Summary: Fox chills out with an old favourite.
Date First Posted: 10-12-2004
Date Revised: 27-05-2011
Notes: I used to love these books as a kid. If Padma was educated in England, he definitely would've been aware of Enid Blyton, and he kept some books for his kids. Collin has no idea.
Feedback: always welcome, as is constructive criticism.
Also Archived At: LJ
By the time Collin had finished brushing his teeth and changing into his special sleeping sweatpants, Fox was already in bed. He lay on his side, lamp on the night table on, a mask of concentration on his handsome face as he read.
Collin ran his tongue over his teeth, tasting the mint gel and butted his knees against the foot of the bed. Fox looked up briefly before his eyes were drawn back to the pages of the book. The blond crawled up on his hands and knees over the mattress, pulling the covers back to slip beneath them.
"Shove," he said, coaxing Fox to move over on the small bed. Fox shuffled over slightly, giving Collin enough room to lie down. He lay still for a moment, getting settled. There was no movement next to him. Collin glared at the lamplight and propped his head up on one hand.
"What are you reading?"
"Old book I found at the 'rents."
Collin squinted at the bright purple cover. "'Hurrah for the Circus'?"
Fox properly looked up from the pages. "Enid Blyton.

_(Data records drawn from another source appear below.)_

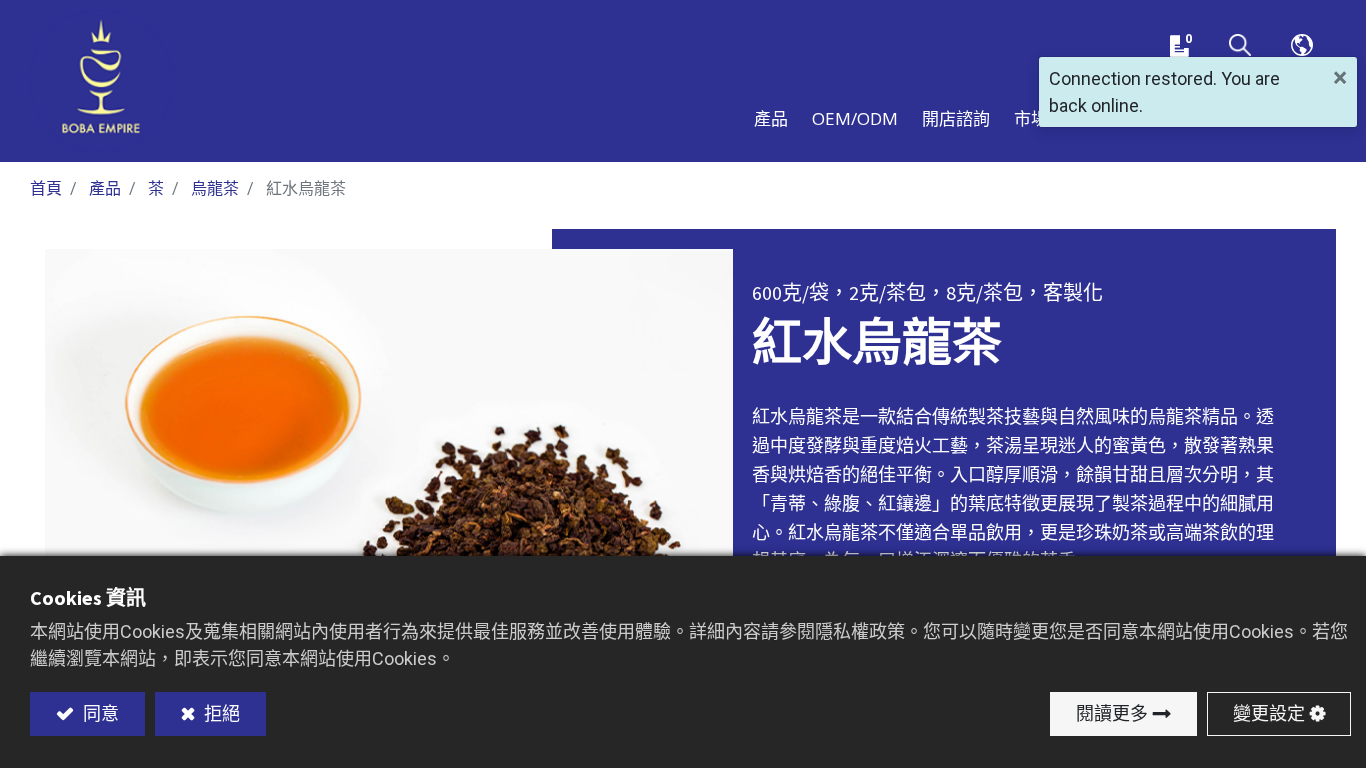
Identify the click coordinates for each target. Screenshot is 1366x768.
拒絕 (220, 713)
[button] (1240, 46)
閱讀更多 (1112, 713)
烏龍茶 (215, 188)
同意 (99, 713)
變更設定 (1269, 713)
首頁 (46, 188)
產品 (105, 188)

It's a classic, man."
"Never heard of it," he sniffed.
"You're just culturally stunted like that."
Collin raised a fair eyebrow. "This coming from the man who thought the Marx brothers were Groucho, Harpo, Zeppo, Chico and Karl?"
"That was an honest mistake. I didn't do modern history anyway. Ask me the date Alexander kicked Darius' ass at Issus."
"What year was the battle of Issus?"
"Getting back to the point, this is a cool book."
"And just what makes this book so fantastic, pray tell?"
Fox lowered the book to Collin's eye line, finger pointing to an ink illustration on one of the pages. There was a young girl with short, dark, tousled hair. "That," Fox said with a wistful smile, "is Lotta."
Collin studied his competition. "Fox," he replied slowly, "Lotta looks like she's about eleven years old."
"I know, I know," Fox sighed, "but I always thought she'd be hell on wheels when she grew up."
Collin snorted derisively and made himself more comfortable in bed. "You have a thing for troublemakers, cartoons, bad girls and..." The blond took another look at the page. "Circus freaks, apparently."
"So I've realized," Fox glanced at Collin pointedly.
Eyes growing wide at the insult, Collin clawed his way back onto his elbow. "You are a constant pain in my ass."
"This is true."
Collin's lips curled up in a wicked half-smile. He reached out and pried the book from Fox's hand, his arm going over his friend's shoulder. "I'd like to see Lotta do this," he whispered against Fox's lips and kissed him. Fox responded, half-rolling Collin onto his back.
When Collin finally let the book fall from his hands, it fell off the mattress and tumbled down, getting wedged and forgotten between the nightstand and bed.